A indústria brasileira está, ainda, muito distante de começar a fabricar carros totalmente elétricos. O presidente da Nissan do Brasil, Marco Silva, calcula que a produção local só será economicamente viável quando as vendas desse tipo de veículo chegarem a pelo menos 5% do mercado total. De janeiro a setembro deste ano, a soma de elétricos e híbridos alcançou 0,3% das vendas de carros no país. Mas isso não o desanima. Para Silva, para manter-se viva no Brasil, a indústria precisa seguir, mesmo que a passos mais curtos, a trilha da eletrificação, que hoje define o desenvolvimento das próximas gerações de veículos no mundo.
“A indústria automobilística ainda depende da produção doméstica. Se quer oferecer novas tecnologias o caminho é fabricar localmente ou pagar altos impostos na importação. O que não podemos é sucatear a indústria brasileira”, afirma. Mas, para isso, é preciso criar a demanda. Preços ainda elevados das baterias, que encarecem o carro, e a falta de infraestrutura costumam ser apontados como principais entraves.
A falta de investimentos para criar redes para carregamento de baterias não pode ser tratada como desculpa, segundo o responsável pela área de vendas da Nissan na América Latina, Ricardo Flammini. “A infraestrutura no Brasil e na Argentina está longe da perfeição, mas queremos começar a participar desse novo mundo. Senão, vamos ficar naquela história do ovo e da galinha. Ou seja, não vamos desenvolver o carro elétrico porque não temos infraestrutura ou não vamos investir em infraestrutura porque os volumes de vendas desse tipo de carro ainda são baixos?”, destaca.
A boa notícia, no entanto, é que novas tecnologias têm sido desenvolvidas para que modelos elétricos não dependam de tomadas e carregadores e, consequentemente, do desenvolvimento de infraestrutura pública.
A principal aposta nesse sentido são os veículos com motores elétricos movidos a célula de hidrogênio. Todas as montadoras asiáticas têm projetos nesse sentido. E os problemas de riscos de armazenamento do produto químico mais a necessidade de criação de uma nova infraestrutura de abastecimento já começam a ser superados.
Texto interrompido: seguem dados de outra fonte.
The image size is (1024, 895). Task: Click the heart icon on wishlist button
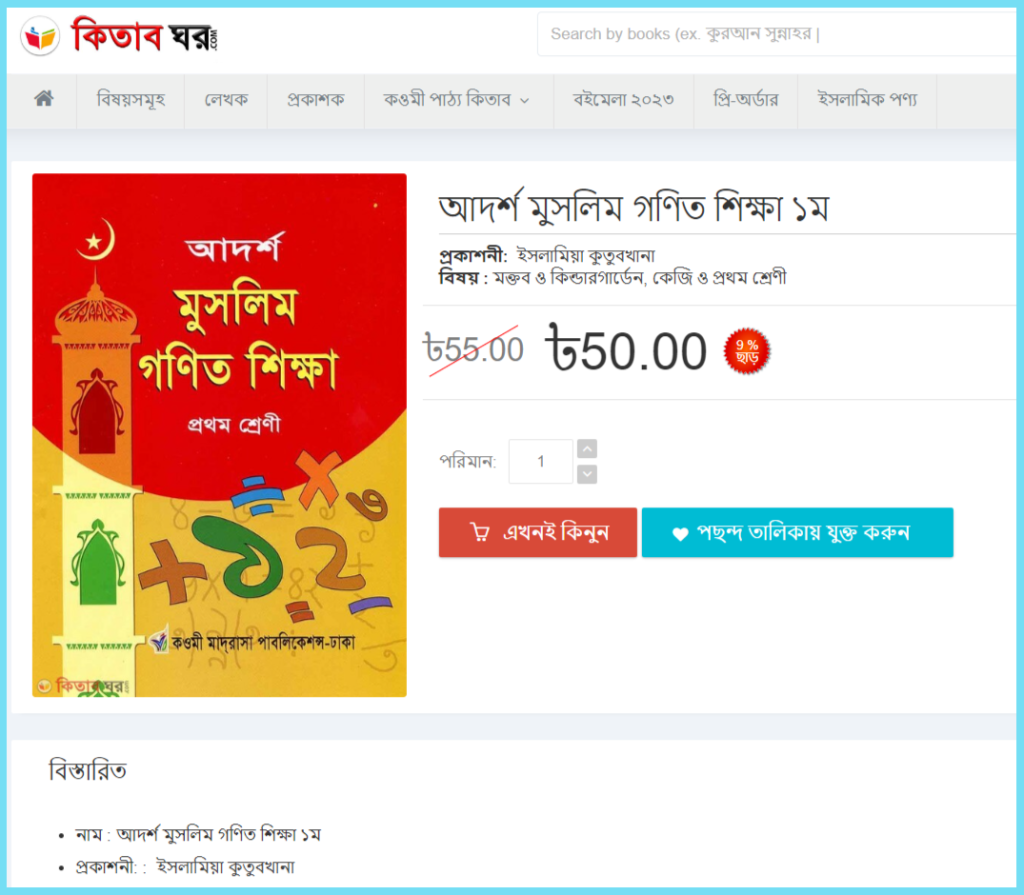pyautogui.click(x=680, y=534)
Há três anos, a Nissan acompanha e testa trabalho de pesquisa da Unicamp que permite extrair a célula de hidrogênio do etanol brasileiro, o que elimina a necessidade de o carro carregar um tanque de hidrogênio. Nos próximos dias, a montadora vai fechar um acordo com o Instituto de Pesquisas Energéticas e Nucleares (IPEN), da Universidade de São Paulo, que avança nesse sentido. Segundo Motohisa Kamijo, responsável por esse estudo na Nissan, a parceria com a área acadêmica brasileira servirá para o desenvolvimento de novos veículos em todo o mundo.
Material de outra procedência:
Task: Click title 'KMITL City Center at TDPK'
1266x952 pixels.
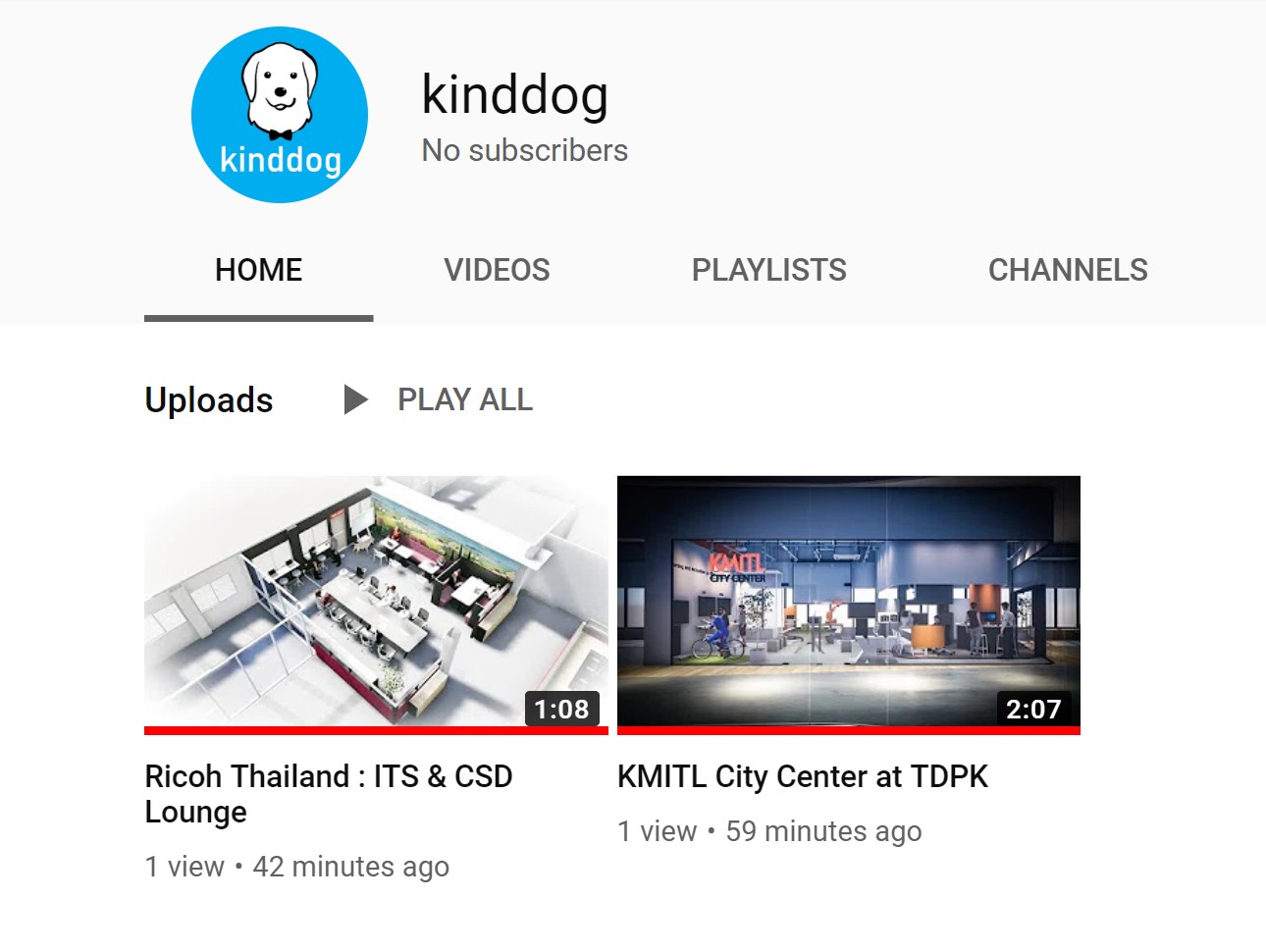Action: coord(803,776)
A Unicamp tem trabalhado no desenvolvimento de novo tipo de cana de açúcar, de tamanho menor, que permite o plantio em áreas também menores. Isso aumenta a eficiência. Já o trabalho do IPEN reduz ainda mais etapas em relação ao processo convencional porque elimina a necessidade de uma peça (chamada de reformador) na retirada de hidrogênio do etanol. “Eles têm um sistema único”, afirma Kamijo. Ele e integrantes de sua equipe viajam ao Brasil pelo menos duas vezes por ano para acompanhar o trabalho desses centros de pesquisa.
No salão do automóvel de Tóquio, que será aberto ao público na sexta-feira, as montadoras também apresentam novas gerações de automóveis híbridos, nos quais o motor a combustão serve apenas para fazer o elétrico funcionar, sem participação no sistema de tração. Isso reduz ainda mais o consumo.
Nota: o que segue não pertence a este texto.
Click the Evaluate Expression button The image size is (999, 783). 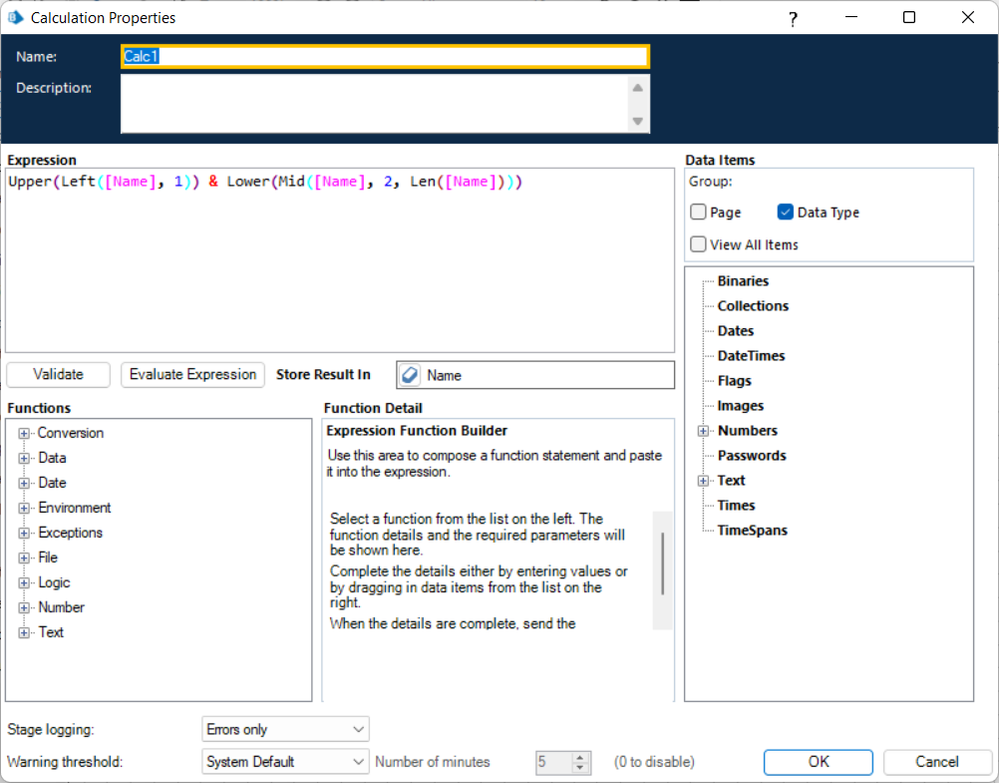click(x=193, y=374)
Embora positiva na busca de alternativas, toda essa tecnologia parece deixar o consumidor brasileiro cada vez mais distante da nova era dos automóveis. No Brasil, os problemas ainda são outros. “Tenho clientes esperando a próxima reunião do condomínio para pedir autorização para instalar o equipamento de recarga do Leaf na garagem”, afirma Silva, referindo-se ao modelo 100% elétrico, lançado no Brasil em julho ao preço de R$ 195 mil, incluindo o equipamento de recarga rápida. Segundo o executivo, a Nissan tem trabalhado com governos municipais brasileiros para que o uso de carros elétricos seja uma questão prevista em planos diretores.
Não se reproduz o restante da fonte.